In order to provide a centralized data storage and computing facility for genome research we propose the installation of a facility consisting of hardware, software and human resources (Bavarian Genome Data and Analysis Facility, BG.DAF). The facility is located at the LRZ and can in the initial phase support several researchers as test users and will later be transformed into a permanent LRZ service for the Bavarian life science researchers. It is focused on scientists in the field of genome research which can use it as a one-stop shop for their research spanning the whole data life cycle of data storage, data preprocessing, data analytics, long term data availability and data publication.

The facility consists of three layers: A basic services layer which provides the infrastructure for authentication and access to the data, the hardware layer which consists of the LRZ Cloud and LRZ HPC Resources and a software application layer which provides demonstrator-like implementations of the most demanded state of the art software application suites for genomic analysis.

Security aspects are evaluated already in the planning phase and the facility will provide security by design.

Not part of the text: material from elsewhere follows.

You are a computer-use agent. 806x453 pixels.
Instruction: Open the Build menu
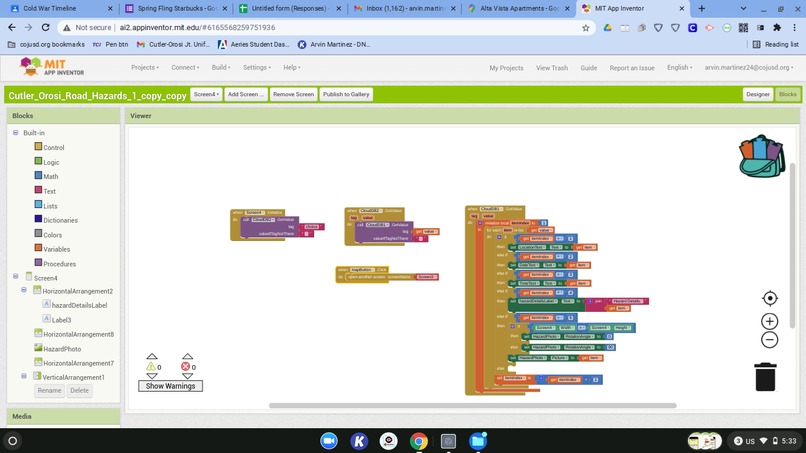tap(221, 67)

As a prototypical implementation, this KONWIHR project will provide basic functional units of the final BG.DAF to two selected user groups. The first sub-project is led by Professor Ege from the Dr. von Hauner Children’s Hospital of Ludwig Maximilian University and will process the work package “Genetic and microbial determinants of childhood asthma and their interactions”. From a computational point of view this work package focuses on interactive supercomputing for statistical data analysis using web interfaces like RStudio and Shiny. The second sub-project, which is managed by the Rostlab group at TU Munich, addresses a new implementation of the web service PredictProteine at LRZ. The web service has been run by the Rostlab for over 20 years and has experienced an enormous increase in data volume over the years. This exponential growth in data volume has severely exacerbated the maintainability and performance of the service. Thus, this subproject plans to lay the foundation for its operation in the next decade by porting it to the LRZ and its ample resources for storing and processing big data.